Text segment:
———

To fund its proposed electric delivery initiatives, O&R seeks a revenue increase of $24.5 million, which breaks down to an increase of about $6 per month for the average residential customer. On the gas side, the proposal is for about $10 million worth of initiatives, and the average residential customer bill would increase some $8 a month. Richard Berkley is executive director of the Public Utility Law Project of New York, which joins rate cases around the state on behalf of low- and fixed-income New Yorkers.

“It’s too much, and it should be prohibited to be an increase of this level by the Public Service Commission, and especially during COVID,” Berkley says. “It’s not like people have suddenly gotten jobs in the company’s service territory.”

He says investment in safety and reliability and resilience, like storm hardening and tree trimming, makes sense. However:

“The substations… The state started five years ago this thing called Reforming the Energy Vision, it’s a massive statewide reengineering of the system, and one of the, one of the pillars of the REV proceeding, the Reforming the Energy Vision proceeding, was to replace utilities’ building new substations and new physical infrastructure with instead investing in the new technologies, like renewables and storage and demand reduction and things, to avoid making those kinds of massive expenditures where ratepayers will pay for them for decades,” Berkley says.

———

Problems to solve:
**A.** Copy the passage on the O&R rate increase word for word, starting with "To fund its" and going on through "fixed-income New Yorkers.".
**B.** Pick up the passage on the O&R rate increase after its final sentence and write what comes next.

———

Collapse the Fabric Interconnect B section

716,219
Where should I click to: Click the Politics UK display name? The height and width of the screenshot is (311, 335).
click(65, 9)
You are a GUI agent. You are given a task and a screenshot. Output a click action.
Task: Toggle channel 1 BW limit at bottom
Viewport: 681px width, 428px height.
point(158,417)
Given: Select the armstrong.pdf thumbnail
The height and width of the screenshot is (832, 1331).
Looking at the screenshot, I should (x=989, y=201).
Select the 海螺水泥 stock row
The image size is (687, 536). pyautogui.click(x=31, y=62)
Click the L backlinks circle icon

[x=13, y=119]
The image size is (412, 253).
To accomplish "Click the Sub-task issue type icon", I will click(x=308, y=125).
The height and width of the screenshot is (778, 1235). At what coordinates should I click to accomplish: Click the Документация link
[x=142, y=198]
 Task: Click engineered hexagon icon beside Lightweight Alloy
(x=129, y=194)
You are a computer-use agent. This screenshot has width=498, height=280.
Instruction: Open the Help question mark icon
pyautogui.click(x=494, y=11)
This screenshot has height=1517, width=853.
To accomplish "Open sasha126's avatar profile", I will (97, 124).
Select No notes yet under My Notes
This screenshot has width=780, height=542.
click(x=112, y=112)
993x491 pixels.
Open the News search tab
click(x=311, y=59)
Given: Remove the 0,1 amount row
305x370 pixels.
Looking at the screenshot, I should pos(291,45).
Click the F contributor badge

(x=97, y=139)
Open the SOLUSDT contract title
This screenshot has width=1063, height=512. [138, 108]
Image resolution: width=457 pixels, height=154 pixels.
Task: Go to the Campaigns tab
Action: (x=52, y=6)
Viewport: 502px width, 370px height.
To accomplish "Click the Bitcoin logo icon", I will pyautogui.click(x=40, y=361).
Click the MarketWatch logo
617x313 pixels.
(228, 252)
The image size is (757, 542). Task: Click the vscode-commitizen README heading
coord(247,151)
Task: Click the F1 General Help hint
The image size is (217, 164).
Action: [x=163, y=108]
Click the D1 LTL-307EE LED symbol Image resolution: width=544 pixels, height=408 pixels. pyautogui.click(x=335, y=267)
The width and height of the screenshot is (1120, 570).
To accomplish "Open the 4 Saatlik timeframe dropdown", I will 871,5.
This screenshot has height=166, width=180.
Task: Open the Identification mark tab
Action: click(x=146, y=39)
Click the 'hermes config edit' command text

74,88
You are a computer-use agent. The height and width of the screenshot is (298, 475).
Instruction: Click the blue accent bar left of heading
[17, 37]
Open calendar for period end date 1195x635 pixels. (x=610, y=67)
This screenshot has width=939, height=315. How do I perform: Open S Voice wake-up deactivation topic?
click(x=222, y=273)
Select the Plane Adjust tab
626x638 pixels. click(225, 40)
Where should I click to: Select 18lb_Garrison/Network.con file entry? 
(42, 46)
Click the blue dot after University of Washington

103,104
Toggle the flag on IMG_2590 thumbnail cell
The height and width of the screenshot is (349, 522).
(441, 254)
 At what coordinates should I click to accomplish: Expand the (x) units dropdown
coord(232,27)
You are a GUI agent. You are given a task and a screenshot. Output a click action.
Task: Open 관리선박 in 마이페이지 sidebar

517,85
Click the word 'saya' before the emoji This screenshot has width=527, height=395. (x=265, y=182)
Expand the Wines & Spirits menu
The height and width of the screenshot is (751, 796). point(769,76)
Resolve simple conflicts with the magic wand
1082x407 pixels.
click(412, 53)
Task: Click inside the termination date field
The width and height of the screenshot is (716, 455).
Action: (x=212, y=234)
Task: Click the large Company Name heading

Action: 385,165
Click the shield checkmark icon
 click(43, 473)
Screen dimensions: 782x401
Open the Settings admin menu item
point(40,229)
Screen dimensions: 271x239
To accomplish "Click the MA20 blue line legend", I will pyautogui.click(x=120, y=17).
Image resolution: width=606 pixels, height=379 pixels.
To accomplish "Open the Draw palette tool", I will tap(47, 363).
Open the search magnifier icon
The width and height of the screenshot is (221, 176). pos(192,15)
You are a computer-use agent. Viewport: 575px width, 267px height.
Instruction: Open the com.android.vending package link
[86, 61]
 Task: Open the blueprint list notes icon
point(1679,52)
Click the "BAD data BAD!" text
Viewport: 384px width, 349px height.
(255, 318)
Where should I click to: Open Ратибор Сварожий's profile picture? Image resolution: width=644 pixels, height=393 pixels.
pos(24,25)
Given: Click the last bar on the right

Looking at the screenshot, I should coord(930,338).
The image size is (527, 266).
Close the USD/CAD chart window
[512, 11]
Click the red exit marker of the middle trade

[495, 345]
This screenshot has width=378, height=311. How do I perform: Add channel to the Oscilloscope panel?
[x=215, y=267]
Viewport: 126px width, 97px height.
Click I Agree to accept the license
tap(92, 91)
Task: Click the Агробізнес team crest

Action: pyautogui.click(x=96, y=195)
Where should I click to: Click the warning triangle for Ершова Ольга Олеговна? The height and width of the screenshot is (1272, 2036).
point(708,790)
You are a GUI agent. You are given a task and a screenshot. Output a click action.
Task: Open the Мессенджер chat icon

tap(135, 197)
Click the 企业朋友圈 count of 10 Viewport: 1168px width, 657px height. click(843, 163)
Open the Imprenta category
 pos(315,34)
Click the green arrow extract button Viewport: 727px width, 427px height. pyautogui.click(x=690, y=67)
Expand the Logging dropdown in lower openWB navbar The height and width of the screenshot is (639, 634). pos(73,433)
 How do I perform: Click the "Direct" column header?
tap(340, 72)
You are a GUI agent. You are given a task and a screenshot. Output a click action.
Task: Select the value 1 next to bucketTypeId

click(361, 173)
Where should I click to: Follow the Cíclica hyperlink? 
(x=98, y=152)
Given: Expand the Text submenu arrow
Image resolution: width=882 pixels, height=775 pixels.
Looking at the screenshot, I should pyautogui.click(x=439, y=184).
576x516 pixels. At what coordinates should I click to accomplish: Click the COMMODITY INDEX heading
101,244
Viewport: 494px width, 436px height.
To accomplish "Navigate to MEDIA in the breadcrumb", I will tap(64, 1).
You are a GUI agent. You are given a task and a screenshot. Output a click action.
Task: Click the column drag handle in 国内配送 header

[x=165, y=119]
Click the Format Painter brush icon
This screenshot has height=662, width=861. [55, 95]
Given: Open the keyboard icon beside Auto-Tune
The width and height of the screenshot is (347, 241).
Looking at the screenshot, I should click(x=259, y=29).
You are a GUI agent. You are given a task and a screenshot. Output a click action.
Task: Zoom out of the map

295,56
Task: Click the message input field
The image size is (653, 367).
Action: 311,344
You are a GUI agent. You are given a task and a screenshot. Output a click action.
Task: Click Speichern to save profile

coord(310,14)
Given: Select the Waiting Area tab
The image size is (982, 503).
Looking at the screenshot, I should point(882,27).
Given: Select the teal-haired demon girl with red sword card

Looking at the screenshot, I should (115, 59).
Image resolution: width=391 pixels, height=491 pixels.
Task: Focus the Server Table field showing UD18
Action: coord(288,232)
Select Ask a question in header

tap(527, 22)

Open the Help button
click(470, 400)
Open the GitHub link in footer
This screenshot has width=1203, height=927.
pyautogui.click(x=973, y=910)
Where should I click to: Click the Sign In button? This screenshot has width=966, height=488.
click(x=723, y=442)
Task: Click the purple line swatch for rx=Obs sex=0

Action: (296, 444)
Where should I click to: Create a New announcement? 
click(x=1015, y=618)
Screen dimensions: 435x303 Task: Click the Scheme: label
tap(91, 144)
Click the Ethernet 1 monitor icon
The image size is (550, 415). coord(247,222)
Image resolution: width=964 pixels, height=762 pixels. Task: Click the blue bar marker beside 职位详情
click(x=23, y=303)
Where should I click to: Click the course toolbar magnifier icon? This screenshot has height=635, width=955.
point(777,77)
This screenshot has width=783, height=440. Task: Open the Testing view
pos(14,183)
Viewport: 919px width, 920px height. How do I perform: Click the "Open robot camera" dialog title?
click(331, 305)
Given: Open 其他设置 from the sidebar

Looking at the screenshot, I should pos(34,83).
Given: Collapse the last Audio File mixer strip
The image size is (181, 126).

———

Answers by item number:
**A.**
To fund its proposed electric delivery initiatives, O&R seeks a revenue increase of $24.5 million, which breaks down to an increase of about $6 per month for the average residential customer. On the gas side, the proposal is for about $10 million worth of initiatives, and the average residential customer bill would increase some $8 a month. Richard Berkley is executive director of the Public Utility Law Project of New York, which joins rate cases around the state on behalf of low- and fixed-income New Yorkers.

**B.**
Donovan is hopeful the COVID-19 curve will have well flattened in a year’s time, rendering a healthier economy.

“This request doesn’t go into effect until next year, so there’s some breathing room here in terms of the economy, the folks getting their lives back to normal,” says Donovan.

And he anticipates that, given the vaccine, there will be a healthier workforce in a year.

“And the community will be ready to accept these kinds of project,” says Donovan. “What we’re trying to do is time this so that we’re going to be looking for a lot of people to go to work on construction projects, when they’ll be ready to go to work.”

Along with O&R’s rate case, the PSC continues its investigation into utility companies’ response to Tropical Storm Isaias in August, having proposed hefty fines for Con Edison, its subsidiary O&R and Central Hudson. Con Edison and O&R are also facing potential license revocation. Berkley, who chairs the Consumer Protection Committee of the National Association of State Utility Consumer Advocates, participated in a procedural conference Tuesday on the next steps in the Tropical Storm Isaias investigation.

“The Isaias investigation is important and will tell us whether the company has spent prudently the money that it has received from its ratepayers before,” says Berkley. “If it has been spending imprudently and on the wrong things, then, obviously, that’s going to affect the rate case because we’re going to try to draw those numbers down, those increases, even further than the company is saying.”

Donovan says O&R also plans to start a five-year joint project with the U.S. Military Academy at West Point.

“It’s going to be a complete overhaul of their electric system from transmission to substations,” says Donovan. “They’ll be eliminating some of the older substations and building new ones. This has been something we’ve been looking at and talking to the Academy about for 10 years.”

There are a number of projects proposed on the gas side.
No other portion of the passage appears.